PROBLEM TO WORK ON -> Please set down, exactly as written, the line containing "Task: Click the calendar" and every line after it through the end of the records.

_ _ _ _ _ _ _

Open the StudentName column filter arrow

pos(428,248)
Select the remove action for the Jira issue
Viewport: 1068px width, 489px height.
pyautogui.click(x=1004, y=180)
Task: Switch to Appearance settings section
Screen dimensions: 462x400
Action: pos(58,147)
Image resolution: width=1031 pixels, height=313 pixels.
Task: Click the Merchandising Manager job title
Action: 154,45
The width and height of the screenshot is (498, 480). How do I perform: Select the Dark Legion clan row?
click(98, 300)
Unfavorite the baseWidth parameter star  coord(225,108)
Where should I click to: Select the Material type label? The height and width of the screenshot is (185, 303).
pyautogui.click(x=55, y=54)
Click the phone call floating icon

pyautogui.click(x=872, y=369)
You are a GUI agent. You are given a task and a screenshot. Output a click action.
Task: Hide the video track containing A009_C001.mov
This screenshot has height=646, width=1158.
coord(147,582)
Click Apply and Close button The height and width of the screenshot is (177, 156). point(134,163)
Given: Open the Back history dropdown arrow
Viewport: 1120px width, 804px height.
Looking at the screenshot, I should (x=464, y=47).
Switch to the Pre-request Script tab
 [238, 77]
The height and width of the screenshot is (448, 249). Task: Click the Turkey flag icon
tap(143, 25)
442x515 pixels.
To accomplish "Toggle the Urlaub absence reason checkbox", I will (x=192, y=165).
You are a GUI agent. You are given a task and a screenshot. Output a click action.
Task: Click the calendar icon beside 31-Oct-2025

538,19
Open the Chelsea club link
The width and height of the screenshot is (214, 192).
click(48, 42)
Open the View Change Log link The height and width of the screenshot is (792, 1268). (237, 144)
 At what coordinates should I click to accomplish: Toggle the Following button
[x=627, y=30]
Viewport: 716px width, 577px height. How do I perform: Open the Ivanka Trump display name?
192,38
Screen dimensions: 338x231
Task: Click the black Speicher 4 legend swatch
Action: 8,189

_ _ _ _ _ _ _

COMPLETED EXERCISE ->
Task: Click the calendar icon beside 31-Oct-2025

538,19
Open the Chelsea club link
The width and height of the screenshot is (214, 192).
click(48, 42)
Open the View Change Log link The height and width of the screenshot is (792, 1268). (237, 144)
 At what coordinates should I click to accomplish: Toggle the Following button
[x=627, y=30]
Viewport: 716px width, 577px height. How do I perform: Open the Ivanka Trump display name?
192,38
Screen dimensions: 338x231
Task: Click the black Speicher 4 legend swatch
Action: 8,189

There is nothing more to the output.